Notably, ultraorthodox Jewish communities affected by the 2018–2019 measles outbreak have been also heavily affected by the 2020 COVID-19 pandemic. Possible attributing factors are high population density, low socio-economic level, and large households, increasing the probability of communicable disease transmission.5,7,25 As to households’ size, the total fertility rate in Israel was the highest among Organization for Economic Co-operation and Development (OECD) countries in 2016 (3.1), and exceptionally high among ultraorthodox Jews (7.1).26 Neighborhoods and cities with sizable ultraorthodox Jewish population showed a disproportionately increased fraction of the COVID-19 cases.22,24 In the second wave localities, neighborhoods with large Arab populations showed an increased incidence of COVID-19.

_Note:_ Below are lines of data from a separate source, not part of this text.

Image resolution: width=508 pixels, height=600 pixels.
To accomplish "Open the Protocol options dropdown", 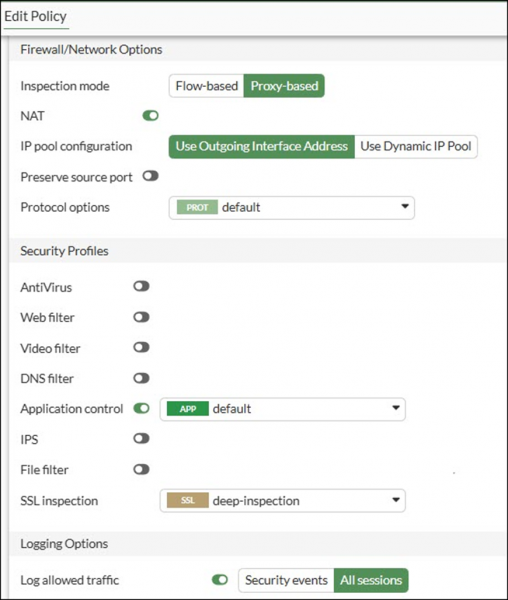I will coord(291,208).
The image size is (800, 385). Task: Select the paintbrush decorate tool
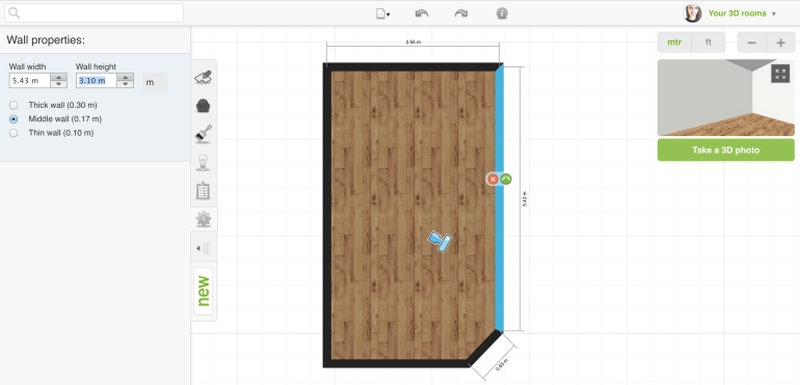[x=204, y=134]
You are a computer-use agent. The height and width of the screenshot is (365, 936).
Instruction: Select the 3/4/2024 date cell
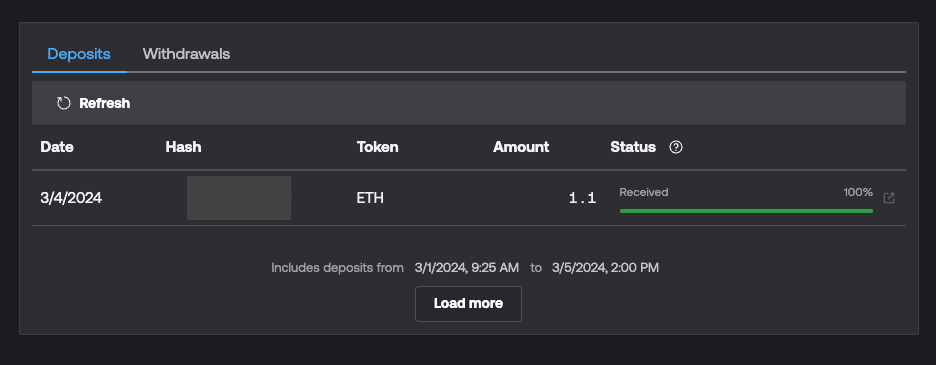click(x=71, y=198)
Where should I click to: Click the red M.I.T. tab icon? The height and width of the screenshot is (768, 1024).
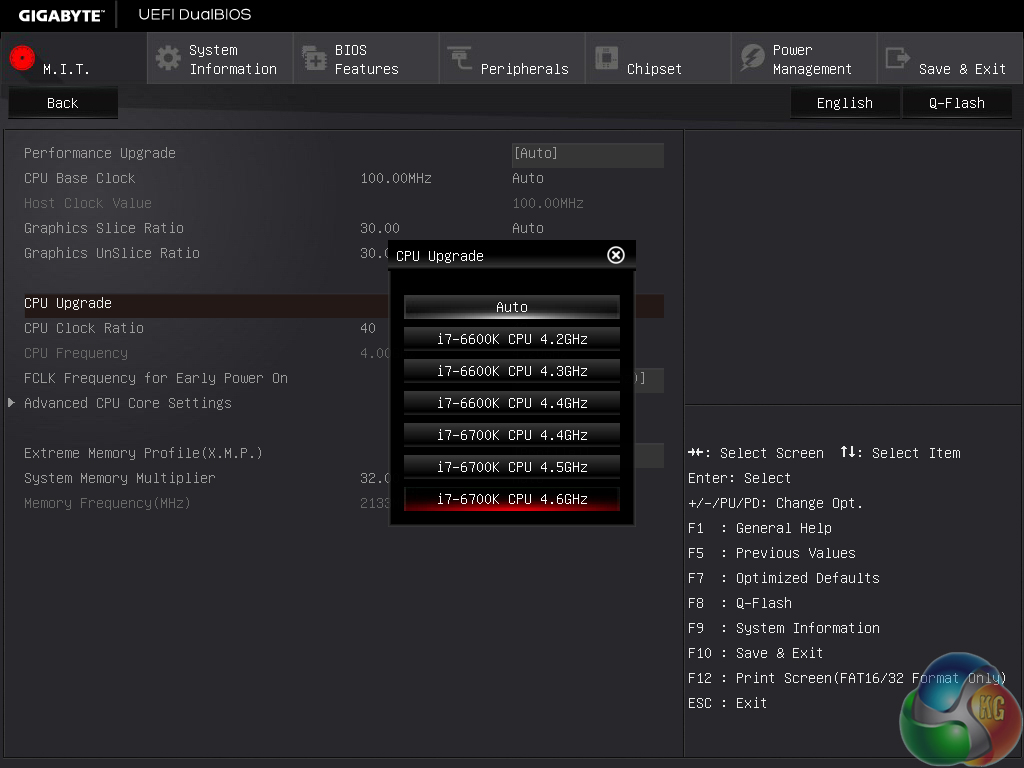point(22,58)
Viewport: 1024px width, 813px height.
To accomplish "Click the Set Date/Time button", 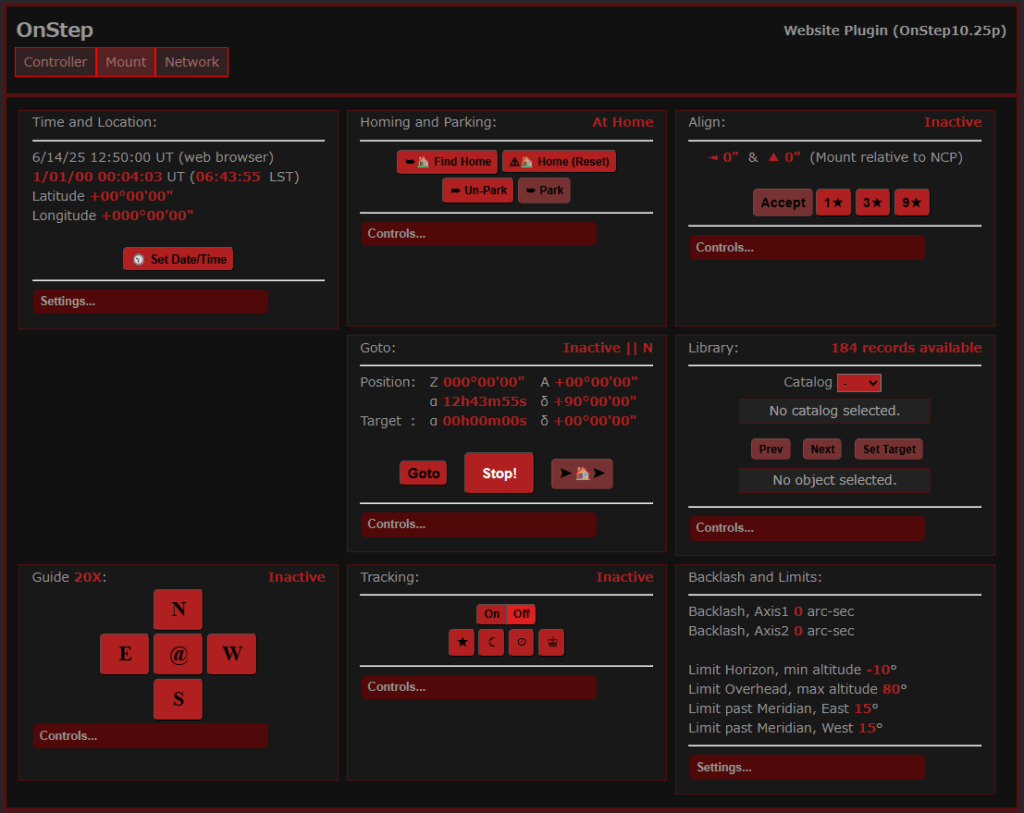I will click(178, 259).

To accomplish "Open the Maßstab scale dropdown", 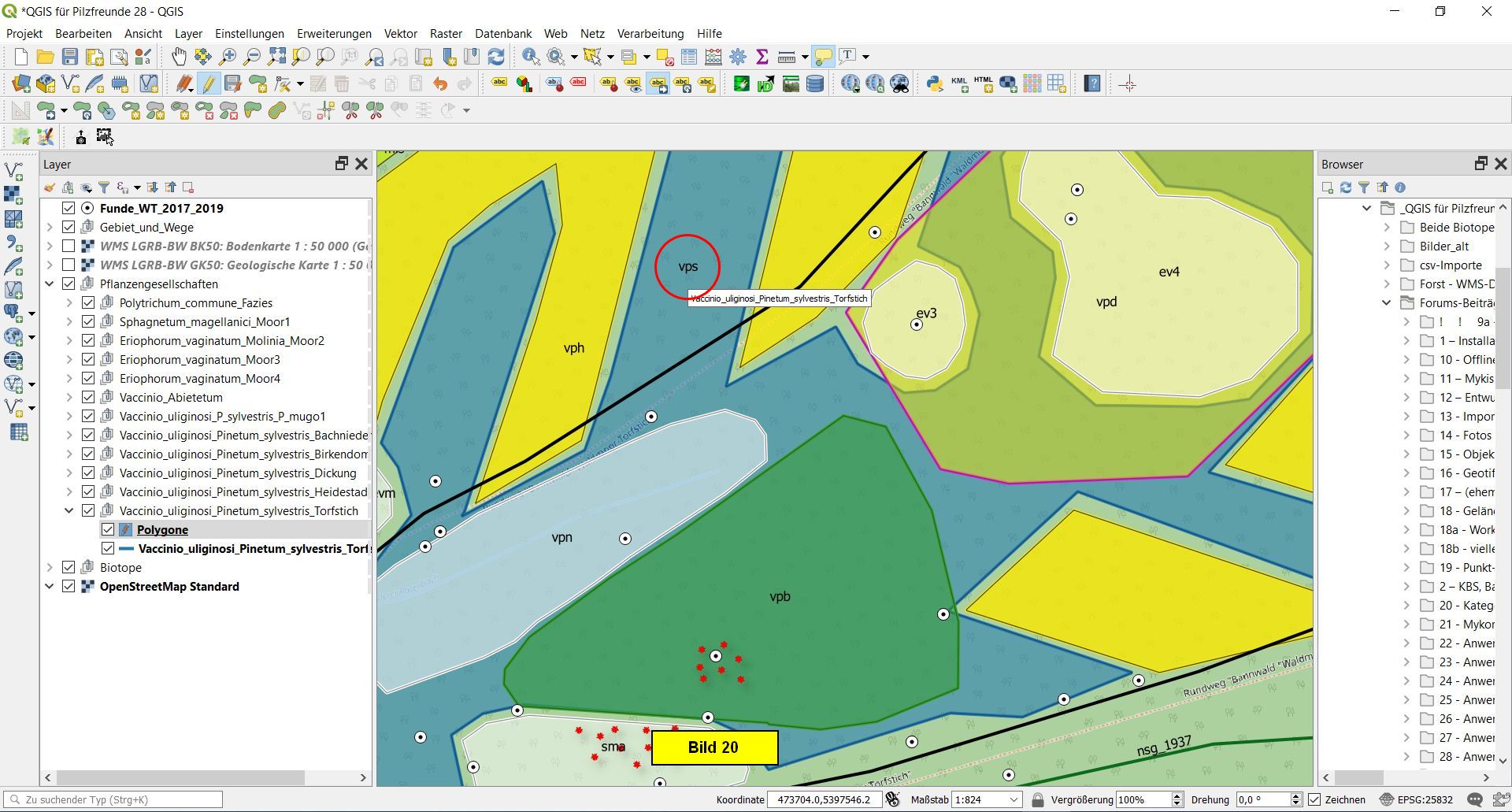I will coord(1014,799).
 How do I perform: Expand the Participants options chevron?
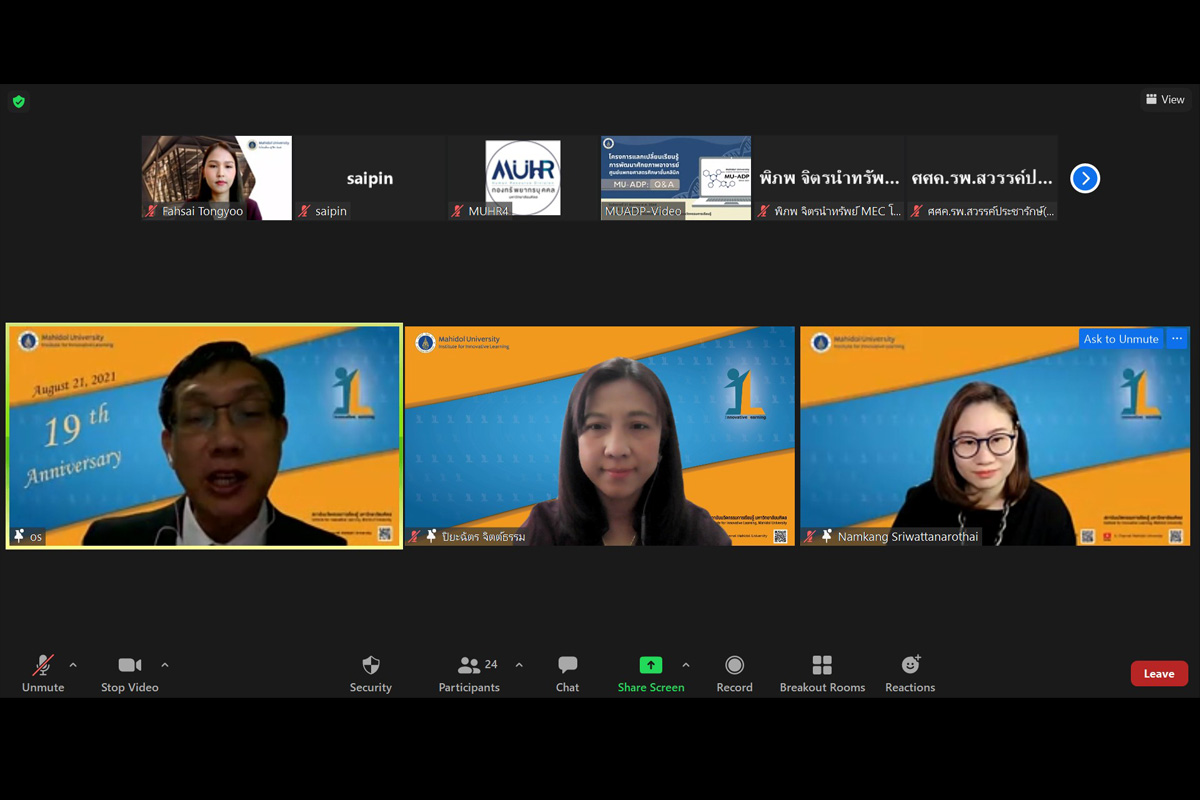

The susceptibility of specific communities to communicable disease outbreaks might stem from social determinants of health. These aspects call for a broad, systemic approach enabling better COVID-19 response and better public health protection.27 Regarding underlining disorders that increase the risk for severe COVID-19 disease, disparities as to noncommunicable diseases, with higher rates in low socio-economic groups, have been reported in Israel; sustainable health intervention programs are required to address these social inequalities.28
Another public health feature is the consequences of the COVID-19 pandemic crisis on the health system which can interrupt the efforts of routine vaccination campaigns against measles in many countries.29 In that context, the ultraorthodox Jewish population in Israel has previously shown lower childhood vaccination coverage rates, vaccination delay, and increased risk for outbreaks as compared to other population groups.4–7,10,25,30 The role of the community-based child health services and particularly that of the public health nurses are indeed vital in promoting sustainable measles immunization coverage.31 Therefore, the preventive child health services should be given substantial support and proper budgeting in order to assure coping with the increase in the population of children and the requirements of special population groups.32,33Similarly, Jewish ultraorthodox communities in the US have been previously affected by vaccine-preventable diseases such as measles and mumps.8,9 Neighborhoods with large orthodox Jewish communities have been also heavily affected by the COVID-19 pandemic in NY.34 A paper reflecting on measles as a metaphor and the meaning of resurgence for the future of immunization include recommendations to use data, not outbreaks, to identify vulnerable communities.35
The lesson is that in parallel with the quest for a vaccine against COVID-19 and immunization campaigns with a special focus on the most vulnerable populations, we need to use ‘social vaccine,’ meaning to encourage action on the distal social and economic determinants of health with a focus on the needs of the people.36 Against this background, we propose seven key lessons from the measles outbreak in Israel, which could aid in proper COVID-19 response, including in a successful immunization campaign (Table 1). Implementing these lessons would aid in tackling better the pandemic and in the prevention of pandemic fatigue.37 Unfortunately, even during an ongoing pandemic, we are still facing the ‘prevention paradox,’ and too often fail to focus on population-based interventions, primary prevention, and controlling distal risks to health.38 In that sense, we have to verify that technology does not eclipse public health, as technology is only a tool, while there is no public health without the public.
Table 1.
1. Health promotion, social-based approach together with communities, tailored to population needs. |
2. Proper ongoing investment in public health human resources, according to population needs. |
3. Tackling the root causes of inequalities: education, employment, access to health care. |
4. Emphasis on trust and solidarity, rather than a biological notion -’ Social vaccine’ |
5. Transparent communication, culturally appropriate, with the people, by the people |
6. Political will and leadership for the protection of public health is essential, against competing interests. |
7. Decision-making based on surveillance and epidemiology at the local, regional, and national levels. |
Disclosure of potential conflicts of interest
No, potential conflicts of interest were disclosed.